We can’t keep building $100 million prisons or relying on Texas. With prodding by Hutchinson, the Legislature this year funded a transitional facility to help 500 inmates re-enter society and stay out of jail, but that’s not enough. This summer, Hutchinson hosted a summit to inspire churches and other faith-based groups to do more to help inmates return to society but not to their old ways of life.

That’s what The Exodus Project is hopefully doing for Robert Long. Describing himself as once a “hopeless drug addict,” he completed the program and then moved into the ministry’s transitional home in Little Rock. At Subaru of Little Rock, he said he sold 11 units in his first month and earned $2,000 in commission on a recent Saturday. He brought promotional material in addition to the car to the graduation ceremony.

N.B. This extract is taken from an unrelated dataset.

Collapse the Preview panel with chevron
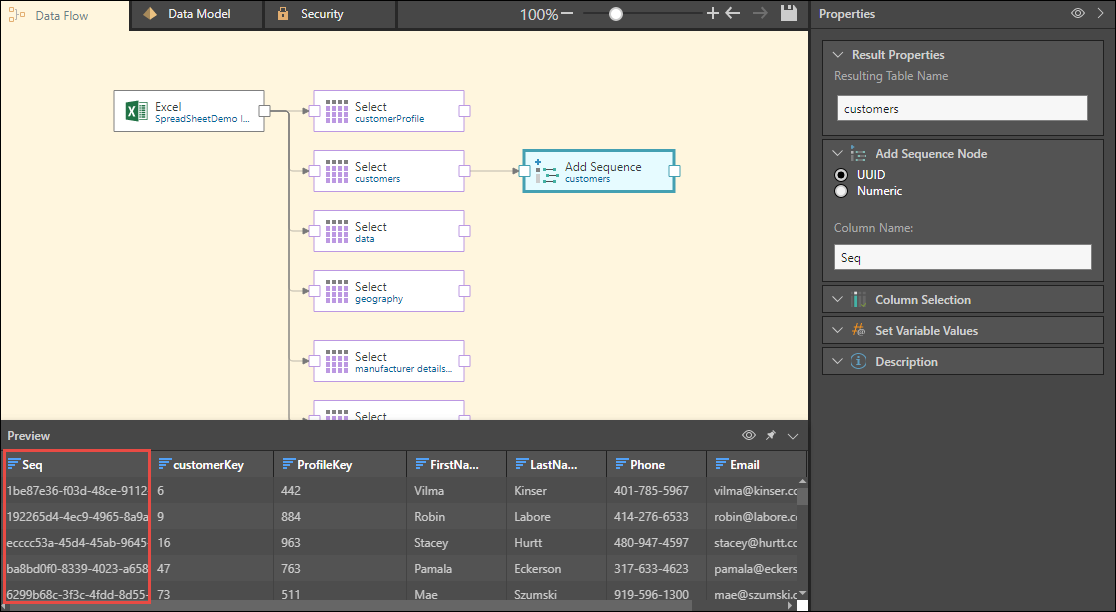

Beneath his short-sleeve blue dealership shirt is an impressive physique. He goes to the gym every morning before work to give him the high he’s sought from drugs in his past. I tell him he doesn’t look like a drug addict.

“A lot of people say that about me, you know, and I think that’s been one of the things that’s got me into trouble, too,” he said. “When you look at me in the face, you don’t really know what you’re dealing with. I can put up a pretty good facade even when I’m in the midst of my addiction. But the truth of the matter is I have transformed. You’re looking at a different man.”

Long’s job at the dealership will be one of the keys to his success. The Exodus Project is a Christian ministry, but co-founder Chapman said church involvement and education aren’t enough. The unemployment rate for ex-offenders is 47 percent. That’s a lot of idle hands.

“If we don’t move the needle on full-time employment, everything else (will) struggle to make a true difference,” Chapman said.

At the graduation, Hutchinson asked employers to wait later in the employment process before asking job applicants the disqualifying “Have you ever been convicted of a felony?” question. By delaying that question, someone like Robert Long won’t be eliminated before he has an opportunity to interview and impress.

“Let’s get beyond the checking of the box,” Hutchinson said. “Let’s give someone a chance to have a second chance.”